Christopher D. Manning, Prabhakar Raghavan & Hinrich Schütze have a free information retrieval book. Try chapter 13 - Text classification & Naive Bayes.
See also the companion site for Manning and Schütze's nlp book, specifically links for the text categorization chapter.
Fabrizio Sebastiani wrote a useful tutorial about text categorization(PDF) and review paper of machine learning for text categorization (PDF).
I would outright discard byte-level n-grams for text-related tasks, because bytes are not a meaningful representation of anything.
Of the 2 remaining levels, the character-level n-grams will need much less storage space and will , subsequently, hold much less information. They are usually utilized in such tasks as language identification, writer identification (i.e. fingerprinting), anomaly detection.
As for word-level n-grams, they may serve the same purposes, and much more, but they need much more storage. For instance, you'll need up to several gigabytes to represent in memory a useful subset of English word 3-grams (for general-purpose tasks). Yet, if you have a limited set of texts you need to work with, word-level n-grams may not require so much storage.

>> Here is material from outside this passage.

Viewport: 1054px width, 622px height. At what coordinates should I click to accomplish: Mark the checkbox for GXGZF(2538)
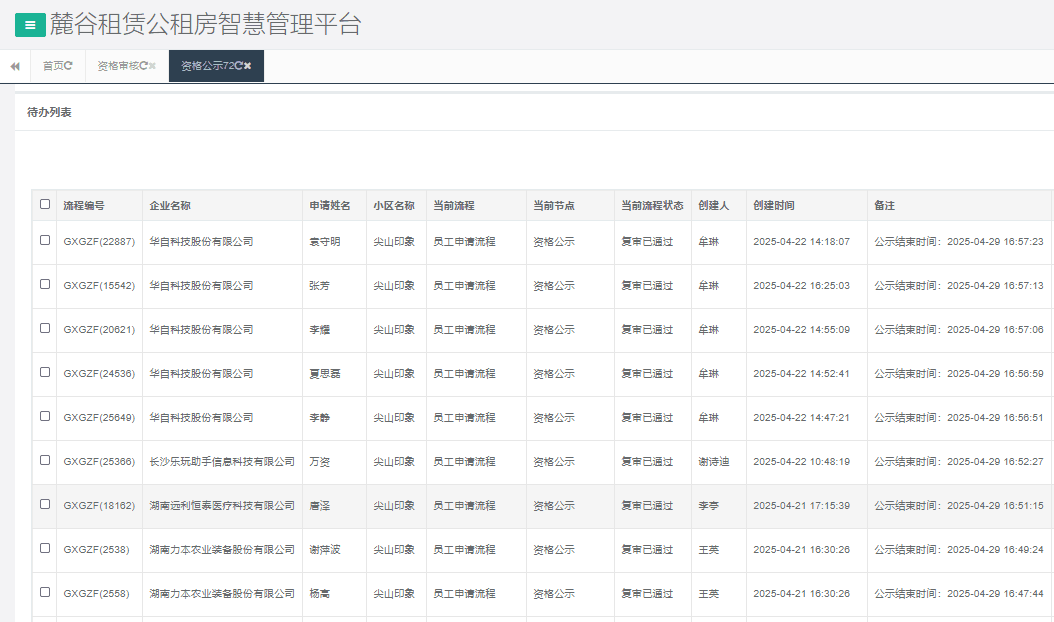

As for the issue of errors, a sufficiently large word n-grams corpus will also include and represent them. Besides, there are various smoothing methods to deal with sparsity.
There other issue with n-grams is that they will almost never be able to capture the whole needed context, so will only approximate it.
You can read more about n-grams in the classic Foundations of Statistical Natural Language Processing.
The task of determining the proper part of speech for a word in a text is called Part of Speech Tagging. The Brill tagger, for example, uses a mixture of dictionary(vocabulary) words and contextual rules. I believe that some of the important initial dictionary words for this task are the stop words.
Once you have (mostly correct) parts of speech for your words, you can start building larger structures. This industry-oriented book differentiates between recognizing noun phrases (NPs) and recognizing named entities.
About textbooks: Allen's Natural Language Understanding is a good, but a bit dated, book. Foundations of Statistical Natural Language Processing is a nice introduction to statistical NLP. Speech and Language Processing is a bit more rigorous and maybe more authoritative. The Association for Computational Linguistics is a leading scientific community on computational linguistics.